## Assignment
Render every entry exactly as it appears.

[Saved entries]

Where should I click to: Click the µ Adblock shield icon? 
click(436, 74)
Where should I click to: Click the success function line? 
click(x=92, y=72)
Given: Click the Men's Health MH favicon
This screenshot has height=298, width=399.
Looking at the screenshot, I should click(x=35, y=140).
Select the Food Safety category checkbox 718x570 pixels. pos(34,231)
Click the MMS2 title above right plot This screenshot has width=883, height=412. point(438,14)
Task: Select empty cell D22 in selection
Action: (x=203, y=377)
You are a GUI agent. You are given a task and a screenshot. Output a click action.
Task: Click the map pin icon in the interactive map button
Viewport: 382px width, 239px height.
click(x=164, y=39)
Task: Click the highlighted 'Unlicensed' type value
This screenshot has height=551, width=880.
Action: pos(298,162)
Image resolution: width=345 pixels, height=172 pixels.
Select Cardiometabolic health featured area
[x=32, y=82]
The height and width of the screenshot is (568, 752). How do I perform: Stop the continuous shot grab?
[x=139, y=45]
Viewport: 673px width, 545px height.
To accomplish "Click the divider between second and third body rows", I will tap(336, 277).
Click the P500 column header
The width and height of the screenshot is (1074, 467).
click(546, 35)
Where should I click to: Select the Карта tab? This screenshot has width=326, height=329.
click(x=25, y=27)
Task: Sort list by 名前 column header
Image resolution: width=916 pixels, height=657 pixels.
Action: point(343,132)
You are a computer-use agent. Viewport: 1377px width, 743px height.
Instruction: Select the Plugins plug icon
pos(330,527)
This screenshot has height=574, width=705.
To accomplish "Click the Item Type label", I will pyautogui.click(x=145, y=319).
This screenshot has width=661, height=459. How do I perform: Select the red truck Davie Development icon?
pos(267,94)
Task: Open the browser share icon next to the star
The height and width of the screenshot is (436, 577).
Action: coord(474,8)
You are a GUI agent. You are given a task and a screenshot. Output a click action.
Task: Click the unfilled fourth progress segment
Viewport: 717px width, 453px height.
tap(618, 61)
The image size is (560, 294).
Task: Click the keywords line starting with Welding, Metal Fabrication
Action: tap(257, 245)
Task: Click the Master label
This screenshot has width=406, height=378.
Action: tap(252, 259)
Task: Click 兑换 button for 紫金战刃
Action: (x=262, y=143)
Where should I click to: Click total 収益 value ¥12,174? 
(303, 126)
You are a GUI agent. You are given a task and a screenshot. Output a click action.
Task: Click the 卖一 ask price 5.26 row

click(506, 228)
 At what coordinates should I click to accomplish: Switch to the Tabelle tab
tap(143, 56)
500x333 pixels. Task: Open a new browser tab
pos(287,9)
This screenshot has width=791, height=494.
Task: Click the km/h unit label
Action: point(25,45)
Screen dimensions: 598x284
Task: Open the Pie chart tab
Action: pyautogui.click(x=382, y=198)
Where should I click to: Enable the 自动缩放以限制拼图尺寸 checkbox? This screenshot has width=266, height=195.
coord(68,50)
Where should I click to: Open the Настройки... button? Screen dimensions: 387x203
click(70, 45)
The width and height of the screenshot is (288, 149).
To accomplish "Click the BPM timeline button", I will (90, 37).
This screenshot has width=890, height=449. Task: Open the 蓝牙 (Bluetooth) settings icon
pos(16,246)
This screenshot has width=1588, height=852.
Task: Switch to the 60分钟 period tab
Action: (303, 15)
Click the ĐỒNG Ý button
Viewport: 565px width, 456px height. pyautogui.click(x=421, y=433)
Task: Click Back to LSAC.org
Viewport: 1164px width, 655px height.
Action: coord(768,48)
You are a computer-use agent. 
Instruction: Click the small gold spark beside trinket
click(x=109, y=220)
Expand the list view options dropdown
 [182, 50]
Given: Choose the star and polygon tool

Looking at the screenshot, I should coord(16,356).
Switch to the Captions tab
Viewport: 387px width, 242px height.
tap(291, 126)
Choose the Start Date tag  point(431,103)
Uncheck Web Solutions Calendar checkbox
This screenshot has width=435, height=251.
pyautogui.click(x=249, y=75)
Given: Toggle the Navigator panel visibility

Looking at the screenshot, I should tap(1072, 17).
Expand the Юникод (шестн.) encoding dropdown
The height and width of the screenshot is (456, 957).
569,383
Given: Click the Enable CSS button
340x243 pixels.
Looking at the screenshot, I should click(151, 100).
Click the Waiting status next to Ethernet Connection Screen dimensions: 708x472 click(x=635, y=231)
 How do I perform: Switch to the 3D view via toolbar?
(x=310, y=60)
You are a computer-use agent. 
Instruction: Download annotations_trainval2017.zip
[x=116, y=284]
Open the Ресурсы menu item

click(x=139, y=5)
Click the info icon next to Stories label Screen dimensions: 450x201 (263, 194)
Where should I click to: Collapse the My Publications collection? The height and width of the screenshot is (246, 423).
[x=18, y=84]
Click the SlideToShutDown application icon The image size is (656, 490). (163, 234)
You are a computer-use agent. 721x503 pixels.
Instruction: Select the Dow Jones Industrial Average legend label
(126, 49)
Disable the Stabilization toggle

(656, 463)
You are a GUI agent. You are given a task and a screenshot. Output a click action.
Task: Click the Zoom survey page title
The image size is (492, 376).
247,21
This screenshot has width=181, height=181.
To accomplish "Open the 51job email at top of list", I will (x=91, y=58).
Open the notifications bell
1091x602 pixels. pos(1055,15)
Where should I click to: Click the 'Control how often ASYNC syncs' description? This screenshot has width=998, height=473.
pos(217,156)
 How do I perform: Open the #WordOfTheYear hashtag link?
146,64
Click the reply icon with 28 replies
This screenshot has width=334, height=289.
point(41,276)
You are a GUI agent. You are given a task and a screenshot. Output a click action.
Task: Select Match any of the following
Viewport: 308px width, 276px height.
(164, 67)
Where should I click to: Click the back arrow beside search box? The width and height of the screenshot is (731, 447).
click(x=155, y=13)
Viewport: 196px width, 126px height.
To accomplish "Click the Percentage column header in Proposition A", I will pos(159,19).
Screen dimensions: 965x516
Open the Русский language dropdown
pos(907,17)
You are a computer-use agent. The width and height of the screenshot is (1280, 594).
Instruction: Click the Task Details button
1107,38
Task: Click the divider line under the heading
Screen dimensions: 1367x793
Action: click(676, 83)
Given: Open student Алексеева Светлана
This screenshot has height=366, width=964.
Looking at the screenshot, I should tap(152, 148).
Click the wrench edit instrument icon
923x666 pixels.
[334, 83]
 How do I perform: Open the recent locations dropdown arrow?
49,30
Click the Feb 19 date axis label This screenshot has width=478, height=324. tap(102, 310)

## Problem solution
Where should I click to: Click the µ Adblock shield icon? 
click(436, 74)
Where should I click to: Click the success function line? 
click(x=92, y=72)
Given: Click the Men's Health MH favicon
This screenshot has height=298, width=399.
Looking at the screenshot, I should click(x=35, y=140).
Select the Food Safety category checkbox 718x570 pixels. pos(34,231)
Click the MMS2 title above right plot This screenshot has width=883, height=412. point(438,14)
Task: Select empty cell D22 in selection
Action: (x=203, y=377)
You are a GUI agent. You are given a task and a screenshot. Output a click action.
Task: Click the map pin icon in the interactive map button
Viewport: 382px width, 239px height.
click(x=164, y=39)
Task: Click the highlighted 'Unlicensed' type value
This screenshot has height=551, width=880.
Action: pos(298,162)
Image resolution: width=345 pixels, height=172 pixels.
Select Cardiometabolic health featured area
[x=32, y=82]
The height and width of the screenshot is (568, 752). How do I perform: Stop the continuous shot grab?
[x=139, y=45]
Viewport: 673px width, 545px height.
To accomplish "Click the divider between second and third body rows", I will tap(336, 277).
Click the P500 column header
The width and height of the screenshot is (1074, 467).
click(546, 35)
Where should I click to: Select the Карта tab? This screenshot has width=326, height=329.
click(x=25, y=27)
Task: Sort list by 名前 column header
Image resolution: width=916 pixels, height=657 pixels.
Action: point(343,132)
You are a computer-use agent. Viewport: 1377px width, 743px height.
Instruction: Select the Plugins plug icon
pos(330,527)
This screenshot has height=574, width=705.
To accomplish "Click the Item Type label", I will pyautogui.click(x=145, y=319).
This screenshot has width=661, height=459. How do I perform: Select the red truck Davie Development icon?
pos(267,94)
Task: Open the browser share icon next to the star
The height and width of the screenshot is (436, 577).
Action: coord(474,8)
You are a GUI agent. You are given a task and a screenshot. Output a click action.
Task: Click the unfilled fourth progress segment
Viewport: 717px width, 453px height.
tap(618, 61)
The image size is (560, 294).
Task: Click the keywords line starting with Welding, Metal Fabrication
Action: tap(257, 245)
Task: Click the Master label
This screenshot has width=406, height=378.
Action: tap(252, 259)
Task: Click 兑换 button for 紫金战刃
Action: (x=262, y=143)
Where should I click to: Click total 収益 value ¥12,174? 
(303, 126)
You are a GUI agent. You are given a task and a screenshot. Output a click action.
Task: Click the 卖一 ask price 5.26 row

click(506, 228)
 At what coordinates should I click to accomplish: Switch to the Tabelle tab
tap(143, 56)
500x333 pixels. Task: Open a new browser tab
pos(287,9)
This screenshot has width=791, height=494.
Task: Click the km/h unit label
Action: point(25,45)
Screen dimensions: 598x284
Task: Open the Pie chart tab
Action: pyautogui.click(x=382, y=198)
Where should I click to: Enable the 自动缩放以限制拼图尺寸 checkbox? This screenshot has width=266, height=195.
coord(68,50)
Where should I click to: Open the Настройки... button? Screen dimensions: 387x203
click(70, 45)
The width and height of the screenshot is (288, 149).
To accomplish "Click the BPM timeline button", I will (90, 37).
This screenshot has width=890, height=449. Task: Open the 蓝牙 (Bluetooth) settings icon
pos(16,246)
This screenshot has width=1588, height=852.
Task: Switch to the 60分钟 period tab
Action: (303, 15)
Click the ĐỒNG Ý button
Viewport: 565px width, 456px height. pyautogui.click(x=421, y=433)
Task: Click Back to LSAC.org
Viewport: 1164px width, 655px height.
Action: coord(768,48)
You are a computer-use agent. 
Instruction: Click the small gold spark beside trinket
click(x=109, y=220)
Expand the list view options dropdown
 [182, 50]
Given: Choose the star and polygon tool

Looking at the screenshot, I should coord(16,356).
Switch to the Captions tab
Viewport: 387px width, 242px height.
tap(291, 126)
Choose the Start Date tag  point(431,103)
Uncheck Web Solutions Calendar checkbox
This screenshot has width=435, height=251.
pyautogui.click(x=249, y=75)
Given: Toggle the Navigator panel visibility

Looking at the screenshot, I should tap(1072, 17).
Expand the Юникод (шестн.) encoding dropdown
The height and width of the screenshot is (456, 957).
569,383
Given: Click the Enable CSS button
340x243 pixels.
Looking at the screenshot, I should click(151, 100).
Click the Waiting status next to Ethernet Connection Screen dimensions: 708x472 click(x=635, y=231)
 How do I perform: Switch to the 3D view via toolbar?
(x=310, y=60)
You are a computer-use agent. 
Instruction: Download annotations_trainval2017.zip
[x=116, y=284]
Open the Ресурсы menu item

click(x=139, y=5)
Click the info icon next to Stories label Screen dimensions: 450x201 (263, 194)
Where should I click to: Collapse the My Publications collection? The height and width of the screenshot is (246, 423).
[x=18, y=84]
Click the SlideToShutDown application icon The image size is (656, 490). (163, 234)
You are a computer-use agent. 721x503 pixels.
Instruction: Select the Dow Jones Industrial Average legend label
(126, 49)
Disable the Stabilization toggle

(656, 463)
You are a GUI agent. You are given a task and a screenshot. Output a click action.
Task: Click the Zoom survey page title
The image size is (492, 376).
247,21
This screenshot has width=181, height=181.
To accomplish "Open the 51job email at top of list", I will (x=91, y=58).
Open the notifications bell
1091x602 pixels. pos(1055,15)
Where should I click to: Click the 'Control how often ASYNC syncs' description? This screenshot has width=998, height=473.
pos(217,156)
 How do I perform: Open the #WordOfTheYear hashtag link?
146,64
Click the reply icon with 28 replies
This screenshot has width=334, height=289.
point(41,276)
You are a GUI agent. You are given a task and a screenshot. Output a click action.
Task: Select Match any of the following
Viewport: 308px width, 276px height.
(164, 67)
Where should I click to: Click the back arrow beside search box? The width and height of the screenshot is (731, 447).
click(x=155, y=13)
Viewport: 196px width, 126px height.
To accomplish "Click the Percentage column header in Proposition A", I will pos(159,19).
Screen dimensions: 965x516
Open the Русский language dropdown
pos(907,17)
You are a computer-use agent. The width and height of the screenshot is (1280, 594).
Instruction: Click the Task Details button
1107,38
Task: Click the divider line under the heading
Screen dimensions: 1367x793
Action: click(676, 83)
Given: Open student Алексеева Светлана
This screenshot has height=366, width=964.
Looking at the screenshot, I should tap(152, 148).
Click the wrench edit instrument icon
923x666 pixels.
[334, 83]
 How do I perform: Open the recent locations dropdown arrow?
49,30
Click the Feb 19 date axis label This screenshot has width=478, height=324. tap(102, 310)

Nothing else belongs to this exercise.